TASK DETAILS: Every line from the one with "Instruction: Open the" to the end of the listing, and nothing else, is to be printed exactly; please leave the pictures out.
::: EXERCISE INPUT
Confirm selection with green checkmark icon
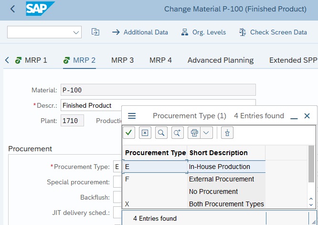point(129,133)
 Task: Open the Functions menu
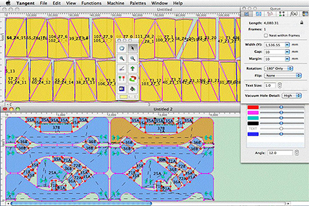point(91,3)
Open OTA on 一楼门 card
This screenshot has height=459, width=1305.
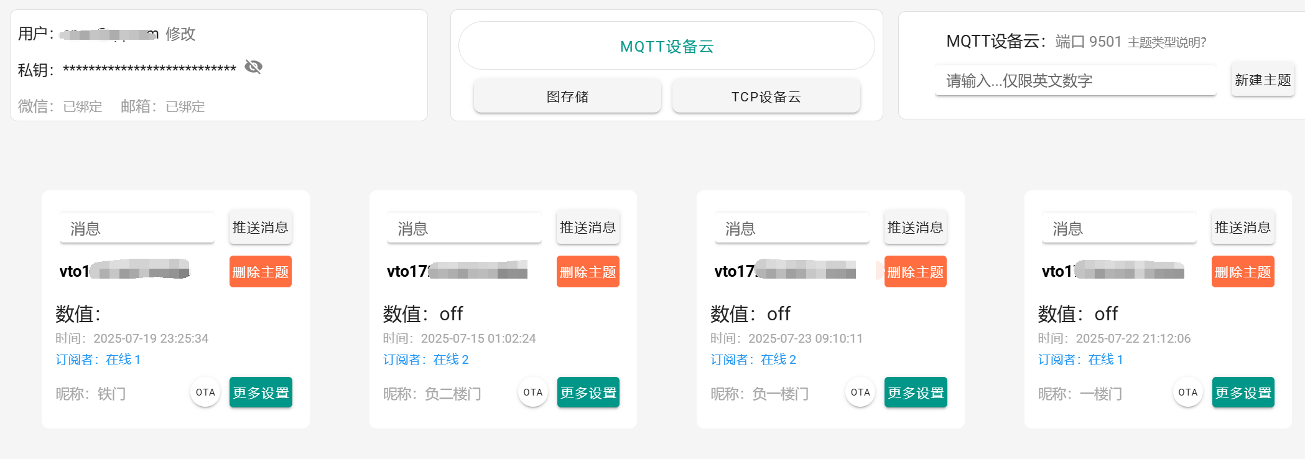(x=1187, y=392)
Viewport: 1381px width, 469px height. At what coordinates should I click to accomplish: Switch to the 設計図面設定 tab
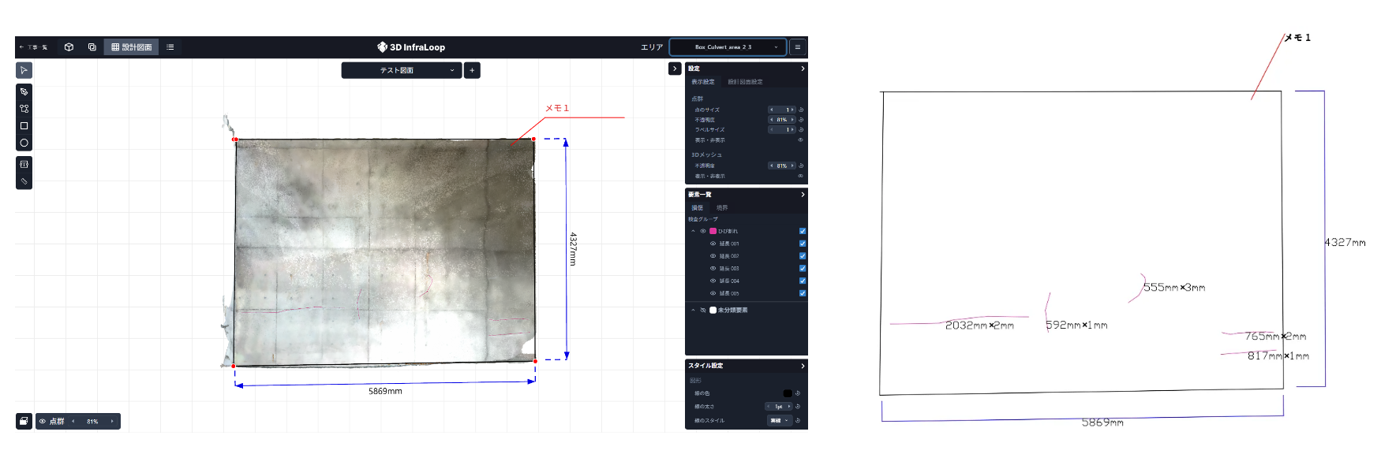[x=744, y=82]
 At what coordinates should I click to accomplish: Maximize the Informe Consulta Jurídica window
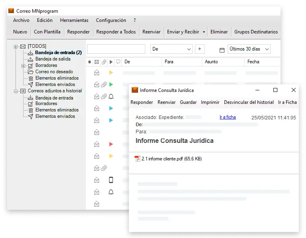[275, 90]
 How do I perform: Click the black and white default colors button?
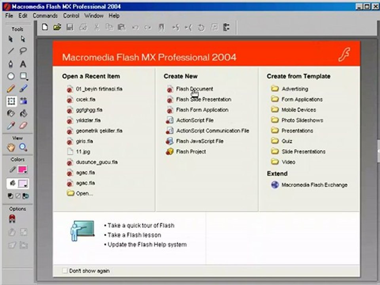pos(10,196)
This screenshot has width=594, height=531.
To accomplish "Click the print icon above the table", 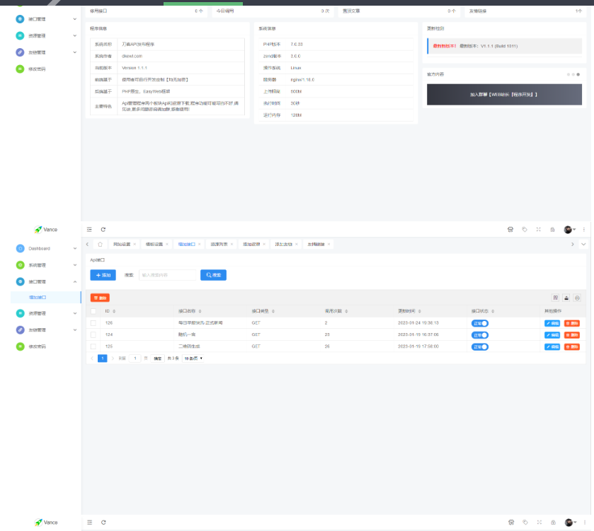I will [x=577, y=298].
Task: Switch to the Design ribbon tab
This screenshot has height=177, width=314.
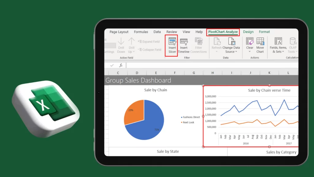Action: click(248, 32)
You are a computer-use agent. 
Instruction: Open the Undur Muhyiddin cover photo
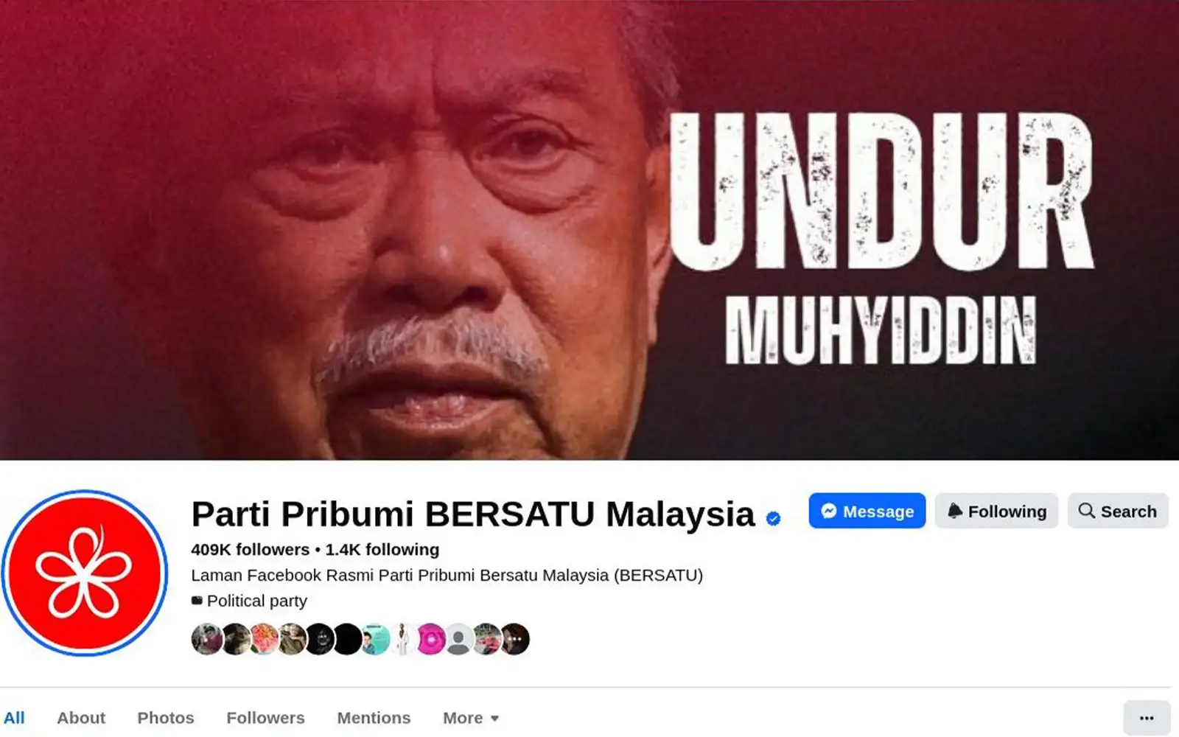point(590,230)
::::::
YOUR RESPONSE:
Instruction: Open the Undur Muhyiddin cover photo
point(590,230)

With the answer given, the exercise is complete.